育成就労制度は、特定技能制度と密接に連動しており、制度間の“連携”を前提とした設計がされています。ここでは、育成就労と特定技能の関係性や、企業側のメリット・注意点について解説します。
制度の連携と移行パス
育成就労は、特定技能1号への円滑な移行を目的とした制度です。
従来の技能実習制度では、実習終了後の在留延長や転職が原則できませんでしたが、育成就労では段階的なステップアップが制度上認められています。
- 制度の連携と移行パス
- 育成就労(原則3年) → 特定技能1号(5年) → 特定技能2号(無期限)という明確なキャリアパス
- 特定技能制度とのスムーズな接続を前提に、教育・支援を実施
このように、制度間の連携が前提にあるため、育成就労は「将来的に長く働く外国人材」を育てる仕組みといえます。
特定技能1号・2号へのステップアップ
育成就労の終了後、要件を満たせば特定技能1号へ移行可能となります。さらに、経験・技能が蓄積されれば、特定技能2号へのステップアップも可能です。
ただし、技能実習からの移行では「技能実習2号を良好に修了していれば試験等が免除される」という仕組みがありましたが、育成就労から特定技能1号への移行では、技能検定3級等(または特定技能1号評価試験)と日本語能力A2相当以上(N4等)の試験合格が必須となり、自動的な免除はありません。試験等に不合格となった場合でも、同じ受入れ機関での就労を続ける場合に限り、再受験のために最長1年の在留継続が認められます。
************
## 課題と演習
1) 育成就労制度に関する本文によると、特定技能1号への移行試験に不合格となっても、同じ受入れ機関で就労を続ける場合には、再受験のために最長どれだけの在留継続が認められますか。
2) 育成就労制度に関する本文から、「育成就労制度は、特定技能制度」で始まり「働く外国人材」を育てる仕組みといえます。」までの部分をそのまま書き写してください。
************
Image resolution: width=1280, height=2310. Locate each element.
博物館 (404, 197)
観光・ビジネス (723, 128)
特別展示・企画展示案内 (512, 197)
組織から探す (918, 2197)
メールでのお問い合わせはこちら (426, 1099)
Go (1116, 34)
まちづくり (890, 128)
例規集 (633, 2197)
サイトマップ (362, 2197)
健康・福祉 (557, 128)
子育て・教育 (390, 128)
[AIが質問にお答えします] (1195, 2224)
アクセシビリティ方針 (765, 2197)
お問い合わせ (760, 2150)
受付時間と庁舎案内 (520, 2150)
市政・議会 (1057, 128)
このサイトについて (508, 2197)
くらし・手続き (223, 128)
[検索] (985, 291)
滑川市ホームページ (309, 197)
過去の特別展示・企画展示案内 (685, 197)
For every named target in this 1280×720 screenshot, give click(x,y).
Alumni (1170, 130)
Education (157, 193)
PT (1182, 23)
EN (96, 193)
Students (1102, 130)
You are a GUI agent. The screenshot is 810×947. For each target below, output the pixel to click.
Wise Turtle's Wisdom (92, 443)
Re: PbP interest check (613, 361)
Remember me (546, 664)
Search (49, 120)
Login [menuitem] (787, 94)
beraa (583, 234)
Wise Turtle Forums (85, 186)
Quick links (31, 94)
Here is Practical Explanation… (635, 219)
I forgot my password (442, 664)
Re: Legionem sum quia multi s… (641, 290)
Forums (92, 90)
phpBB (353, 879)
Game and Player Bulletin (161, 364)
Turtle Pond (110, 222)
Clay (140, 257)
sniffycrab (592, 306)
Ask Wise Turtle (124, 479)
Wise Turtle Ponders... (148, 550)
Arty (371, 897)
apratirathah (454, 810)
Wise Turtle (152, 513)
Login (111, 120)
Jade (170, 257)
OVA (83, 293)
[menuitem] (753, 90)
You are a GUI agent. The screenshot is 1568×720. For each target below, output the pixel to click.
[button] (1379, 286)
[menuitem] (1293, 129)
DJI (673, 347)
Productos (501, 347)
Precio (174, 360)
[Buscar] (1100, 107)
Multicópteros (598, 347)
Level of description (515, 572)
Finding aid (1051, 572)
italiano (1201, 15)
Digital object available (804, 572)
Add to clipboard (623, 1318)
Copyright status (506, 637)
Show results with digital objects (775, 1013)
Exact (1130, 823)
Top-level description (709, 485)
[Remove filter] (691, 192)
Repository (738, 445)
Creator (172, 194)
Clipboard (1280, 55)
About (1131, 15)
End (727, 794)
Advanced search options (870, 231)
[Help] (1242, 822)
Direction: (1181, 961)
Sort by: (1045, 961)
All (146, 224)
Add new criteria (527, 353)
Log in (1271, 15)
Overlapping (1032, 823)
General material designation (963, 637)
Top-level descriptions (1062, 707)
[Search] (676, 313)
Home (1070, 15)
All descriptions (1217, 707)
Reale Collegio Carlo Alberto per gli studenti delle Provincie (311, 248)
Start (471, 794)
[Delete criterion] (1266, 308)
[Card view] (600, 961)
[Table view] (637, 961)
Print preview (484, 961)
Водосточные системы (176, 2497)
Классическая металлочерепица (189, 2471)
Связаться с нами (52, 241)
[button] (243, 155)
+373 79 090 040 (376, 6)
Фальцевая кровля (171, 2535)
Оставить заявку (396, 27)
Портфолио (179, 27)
************
## 解答一覧
1) 最長1年です。

2)
育成就労制度は、特定技能制度と密接に連動しており、制度間の“連携”を前提とした設計がされています。ここでは、育成就労と特定技能の関係性や、企業側のメリット・注意点について解説します。
制度の連携と移行パス
育成就労は、特定技能1号への円滑な移行を目的とした制度です。
従来の技能実習制度では、実習終了後の在留延長や転職が原則できませんでしたが、育成就労では段階的なステップアップが制度上認められています。
- 制度の連携と移行パス
- 育成就労(原則3年) → 特定技能1号(5年) → 特定技能2号(無期限)という明確なキャリアパス
- 特定技能制度とのスムーズな接続を前提に、教育・支援を実施
このように、制度間の連携が前提にあるため、育成就労は「将来的に長く働く外国人材」を育てる仕組みといえます。